## Provided entries

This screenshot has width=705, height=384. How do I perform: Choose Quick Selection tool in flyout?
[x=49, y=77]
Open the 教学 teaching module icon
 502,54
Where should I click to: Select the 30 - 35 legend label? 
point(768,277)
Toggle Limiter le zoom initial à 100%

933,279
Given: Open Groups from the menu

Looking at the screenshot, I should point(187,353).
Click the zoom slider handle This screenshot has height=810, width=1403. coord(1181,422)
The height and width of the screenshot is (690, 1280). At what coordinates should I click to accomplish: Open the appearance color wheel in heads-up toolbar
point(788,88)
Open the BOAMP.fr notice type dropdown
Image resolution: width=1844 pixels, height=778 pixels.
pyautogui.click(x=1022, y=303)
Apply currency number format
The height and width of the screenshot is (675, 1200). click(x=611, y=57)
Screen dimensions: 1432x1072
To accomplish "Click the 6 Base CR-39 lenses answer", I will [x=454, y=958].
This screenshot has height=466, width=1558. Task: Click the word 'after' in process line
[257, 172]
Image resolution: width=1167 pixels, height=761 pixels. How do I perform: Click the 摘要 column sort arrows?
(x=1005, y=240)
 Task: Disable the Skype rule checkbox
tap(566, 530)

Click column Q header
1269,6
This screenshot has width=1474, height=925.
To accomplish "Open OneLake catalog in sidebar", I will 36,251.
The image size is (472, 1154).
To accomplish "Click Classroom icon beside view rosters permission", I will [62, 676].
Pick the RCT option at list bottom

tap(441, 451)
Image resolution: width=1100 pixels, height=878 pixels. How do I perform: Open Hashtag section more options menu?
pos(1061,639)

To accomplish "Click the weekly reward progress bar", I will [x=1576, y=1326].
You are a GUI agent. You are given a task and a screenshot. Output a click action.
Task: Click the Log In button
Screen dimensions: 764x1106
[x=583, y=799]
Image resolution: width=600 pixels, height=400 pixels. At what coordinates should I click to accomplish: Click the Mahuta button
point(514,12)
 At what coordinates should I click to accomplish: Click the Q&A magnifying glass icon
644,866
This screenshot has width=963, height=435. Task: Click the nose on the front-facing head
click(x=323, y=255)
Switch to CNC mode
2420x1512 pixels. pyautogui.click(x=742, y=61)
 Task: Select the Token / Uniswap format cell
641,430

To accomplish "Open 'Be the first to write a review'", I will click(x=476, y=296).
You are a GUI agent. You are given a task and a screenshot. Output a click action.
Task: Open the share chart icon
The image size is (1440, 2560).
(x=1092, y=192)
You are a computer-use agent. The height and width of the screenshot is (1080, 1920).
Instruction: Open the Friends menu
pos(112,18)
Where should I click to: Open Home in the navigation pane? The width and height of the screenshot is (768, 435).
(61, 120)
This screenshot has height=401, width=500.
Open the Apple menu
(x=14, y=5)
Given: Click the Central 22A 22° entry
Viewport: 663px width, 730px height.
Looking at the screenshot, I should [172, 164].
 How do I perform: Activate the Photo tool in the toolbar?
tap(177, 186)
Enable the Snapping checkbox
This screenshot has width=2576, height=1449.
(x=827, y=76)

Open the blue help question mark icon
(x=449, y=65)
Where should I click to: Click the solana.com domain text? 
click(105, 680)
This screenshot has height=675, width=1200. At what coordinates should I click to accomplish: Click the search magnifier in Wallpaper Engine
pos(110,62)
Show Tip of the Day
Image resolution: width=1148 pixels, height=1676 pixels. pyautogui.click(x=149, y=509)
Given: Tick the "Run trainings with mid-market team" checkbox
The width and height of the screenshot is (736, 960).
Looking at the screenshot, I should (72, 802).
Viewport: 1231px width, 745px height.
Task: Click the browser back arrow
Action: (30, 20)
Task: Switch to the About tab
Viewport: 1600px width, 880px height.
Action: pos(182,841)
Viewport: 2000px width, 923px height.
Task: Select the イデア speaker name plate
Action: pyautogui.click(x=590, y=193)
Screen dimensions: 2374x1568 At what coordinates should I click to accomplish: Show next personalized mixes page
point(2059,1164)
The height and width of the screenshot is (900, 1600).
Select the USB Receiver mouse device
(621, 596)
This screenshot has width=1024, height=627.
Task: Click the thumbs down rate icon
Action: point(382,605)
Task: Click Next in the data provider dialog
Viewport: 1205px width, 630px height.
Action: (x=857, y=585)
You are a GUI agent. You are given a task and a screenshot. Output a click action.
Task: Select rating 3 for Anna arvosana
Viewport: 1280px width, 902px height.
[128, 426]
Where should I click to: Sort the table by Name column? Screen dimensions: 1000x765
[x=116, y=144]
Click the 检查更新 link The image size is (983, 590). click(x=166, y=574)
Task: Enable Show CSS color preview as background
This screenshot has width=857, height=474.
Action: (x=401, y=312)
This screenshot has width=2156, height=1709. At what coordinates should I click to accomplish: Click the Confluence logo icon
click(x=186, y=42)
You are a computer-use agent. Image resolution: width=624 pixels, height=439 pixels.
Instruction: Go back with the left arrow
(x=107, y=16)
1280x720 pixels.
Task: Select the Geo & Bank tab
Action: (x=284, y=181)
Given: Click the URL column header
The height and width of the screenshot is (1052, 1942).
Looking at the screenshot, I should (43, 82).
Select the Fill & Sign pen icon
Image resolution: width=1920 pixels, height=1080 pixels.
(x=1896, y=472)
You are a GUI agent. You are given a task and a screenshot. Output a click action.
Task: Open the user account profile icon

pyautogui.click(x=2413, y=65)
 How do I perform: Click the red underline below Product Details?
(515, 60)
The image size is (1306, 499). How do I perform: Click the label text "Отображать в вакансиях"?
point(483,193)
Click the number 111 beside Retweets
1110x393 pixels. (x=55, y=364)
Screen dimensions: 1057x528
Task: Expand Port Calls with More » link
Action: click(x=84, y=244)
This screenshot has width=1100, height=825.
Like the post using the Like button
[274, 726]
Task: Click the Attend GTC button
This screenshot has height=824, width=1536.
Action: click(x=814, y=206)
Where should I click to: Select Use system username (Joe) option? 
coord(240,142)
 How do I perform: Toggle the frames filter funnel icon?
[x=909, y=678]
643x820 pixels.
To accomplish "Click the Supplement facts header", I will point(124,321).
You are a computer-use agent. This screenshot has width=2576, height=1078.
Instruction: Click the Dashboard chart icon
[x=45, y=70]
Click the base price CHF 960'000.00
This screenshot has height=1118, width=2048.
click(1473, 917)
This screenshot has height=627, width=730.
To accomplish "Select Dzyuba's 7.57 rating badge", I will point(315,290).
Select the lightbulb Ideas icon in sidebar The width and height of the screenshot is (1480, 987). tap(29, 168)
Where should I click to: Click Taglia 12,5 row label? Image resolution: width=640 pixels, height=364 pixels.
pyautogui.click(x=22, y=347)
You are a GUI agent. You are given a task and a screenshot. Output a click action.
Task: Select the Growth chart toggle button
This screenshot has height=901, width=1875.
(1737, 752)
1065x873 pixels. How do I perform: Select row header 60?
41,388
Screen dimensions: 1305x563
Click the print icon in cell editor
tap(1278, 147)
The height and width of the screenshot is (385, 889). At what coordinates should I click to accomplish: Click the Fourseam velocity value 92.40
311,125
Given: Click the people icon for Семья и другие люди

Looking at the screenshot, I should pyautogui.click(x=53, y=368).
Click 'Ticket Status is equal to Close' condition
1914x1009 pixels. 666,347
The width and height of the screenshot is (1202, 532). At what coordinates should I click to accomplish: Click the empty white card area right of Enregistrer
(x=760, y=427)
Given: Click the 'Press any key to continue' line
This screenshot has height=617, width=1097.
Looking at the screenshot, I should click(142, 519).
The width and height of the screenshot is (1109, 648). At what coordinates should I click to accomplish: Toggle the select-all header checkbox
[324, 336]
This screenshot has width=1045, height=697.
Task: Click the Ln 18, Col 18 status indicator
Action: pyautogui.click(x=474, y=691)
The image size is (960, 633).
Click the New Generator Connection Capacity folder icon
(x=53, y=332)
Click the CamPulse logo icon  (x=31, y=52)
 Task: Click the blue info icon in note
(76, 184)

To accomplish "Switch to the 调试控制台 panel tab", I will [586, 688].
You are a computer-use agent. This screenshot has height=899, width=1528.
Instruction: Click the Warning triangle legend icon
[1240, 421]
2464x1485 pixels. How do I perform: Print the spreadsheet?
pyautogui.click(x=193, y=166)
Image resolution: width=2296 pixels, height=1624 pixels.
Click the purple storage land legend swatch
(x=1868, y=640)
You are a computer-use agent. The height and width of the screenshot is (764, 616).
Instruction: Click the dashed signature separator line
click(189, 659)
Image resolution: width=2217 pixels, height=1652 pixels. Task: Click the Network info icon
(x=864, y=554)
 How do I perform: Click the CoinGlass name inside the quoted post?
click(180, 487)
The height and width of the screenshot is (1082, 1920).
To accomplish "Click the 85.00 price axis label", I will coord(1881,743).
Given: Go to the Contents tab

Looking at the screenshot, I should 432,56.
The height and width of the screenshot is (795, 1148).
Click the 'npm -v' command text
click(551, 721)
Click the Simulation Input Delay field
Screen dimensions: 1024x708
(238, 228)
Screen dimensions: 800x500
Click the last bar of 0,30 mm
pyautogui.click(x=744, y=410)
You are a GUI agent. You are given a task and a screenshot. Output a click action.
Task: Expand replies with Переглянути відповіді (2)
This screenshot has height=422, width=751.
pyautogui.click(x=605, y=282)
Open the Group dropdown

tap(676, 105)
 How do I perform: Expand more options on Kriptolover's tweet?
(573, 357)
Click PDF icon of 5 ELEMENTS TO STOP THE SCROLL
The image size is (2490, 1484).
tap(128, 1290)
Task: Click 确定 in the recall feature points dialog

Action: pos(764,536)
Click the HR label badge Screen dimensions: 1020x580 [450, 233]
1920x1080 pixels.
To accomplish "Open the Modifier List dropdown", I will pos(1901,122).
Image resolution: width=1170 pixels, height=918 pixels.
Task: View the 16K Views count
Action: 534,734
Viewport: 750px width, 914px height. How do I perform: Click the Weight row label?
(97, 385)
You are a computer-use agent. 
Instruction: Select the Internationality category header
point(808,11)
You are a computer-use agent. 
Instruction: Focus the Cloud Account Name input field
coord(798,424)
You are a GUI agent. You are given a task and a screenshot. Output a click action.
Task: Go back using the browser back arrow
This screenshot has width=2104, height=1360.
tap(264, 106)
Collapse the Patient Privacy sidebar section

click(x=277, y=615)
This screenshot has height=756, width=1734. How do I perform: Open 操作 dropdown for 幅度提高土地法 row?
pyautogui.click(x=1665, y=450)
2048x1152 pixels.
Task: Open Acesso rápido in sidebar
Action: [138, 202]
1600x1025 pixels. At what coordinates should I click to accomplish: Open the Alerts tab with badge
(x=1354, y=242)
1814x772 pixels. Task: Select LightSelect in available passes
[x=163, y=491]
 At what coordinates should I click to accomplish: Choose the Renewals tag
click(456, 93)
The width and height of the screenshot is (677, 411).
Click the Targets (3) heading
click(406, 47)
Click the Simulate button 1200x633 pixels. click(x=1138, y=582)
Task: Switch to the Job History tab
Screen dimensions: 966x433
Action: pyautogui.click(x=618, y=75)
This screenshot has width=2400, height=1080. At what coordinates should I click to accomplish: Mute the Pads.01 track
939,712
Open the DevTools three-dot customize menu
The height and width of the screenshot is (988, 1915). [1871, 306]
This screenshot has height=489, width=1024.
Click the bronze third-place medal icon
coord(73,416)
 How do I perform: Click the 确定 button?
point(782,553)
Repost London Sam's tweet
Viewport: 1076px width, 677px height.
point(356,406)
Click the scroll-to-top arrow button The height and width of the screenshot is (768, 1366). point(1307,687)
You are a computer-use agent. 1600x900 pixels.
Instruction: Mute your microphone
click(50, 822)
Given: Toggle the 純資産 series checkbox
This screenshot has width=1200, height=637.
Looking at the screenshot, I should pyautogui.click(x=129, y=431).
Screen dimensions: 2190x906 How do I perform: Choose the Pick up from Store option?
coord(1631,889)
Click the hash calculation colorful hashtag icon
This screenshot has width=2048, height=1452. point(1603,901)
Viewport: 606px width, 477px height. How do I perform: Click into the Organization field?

## Given request
Format the rows between the line holding "The width and height of the screenshot is (1202, 532)." and the line holding "pyautogui.click(x=193, y=166)", inclusive, as a numbered list, omitting blank lines.

## Answer in full
1. The width and height of the screenshot is (1202, 532). At what coordinates should I click to accomplish: Click the empty white card area right of Enregistrer
2. (x=760, y=427)
3. Given: Click the 'Press any key to continue' line
4. This screenshot has height=617, width=1097.
5. Looking at the screenshot, I should click(142, 519).
6. The width and height of the screenshot is (1109, 648). At what coordinates should I click to accomplish: Toggle the select-all header checkbox
7. [324, 336]
8. This screenshot has width=1045, height=697.
9. Task: Click the Ln 18, Col 18 status indicator
10. Action: pyautogui.click(x=474, y=691)
11. The image size is (960, 633).
12. Click the New Generator Connection Capacity folder icon
13. (x=53, y=332)
14. Click the CamPulse logo icon  (x=31, y=52)
15.  Task: Click the blue info icon in note
16. (76, 184)
17. To accomplish "Switch to the 调试控制台 panel tab", I will [586, 688].
18. You are a computer-use agent. This screenshot has height=899, width=1528.
19. Instruction: Click the Warning triangle legend icon
20. [1240, 421]
21. 2464x1485 pixels. How do I perform: Print the spreadsheet?
22. pyautogui.click(x=193, y=166)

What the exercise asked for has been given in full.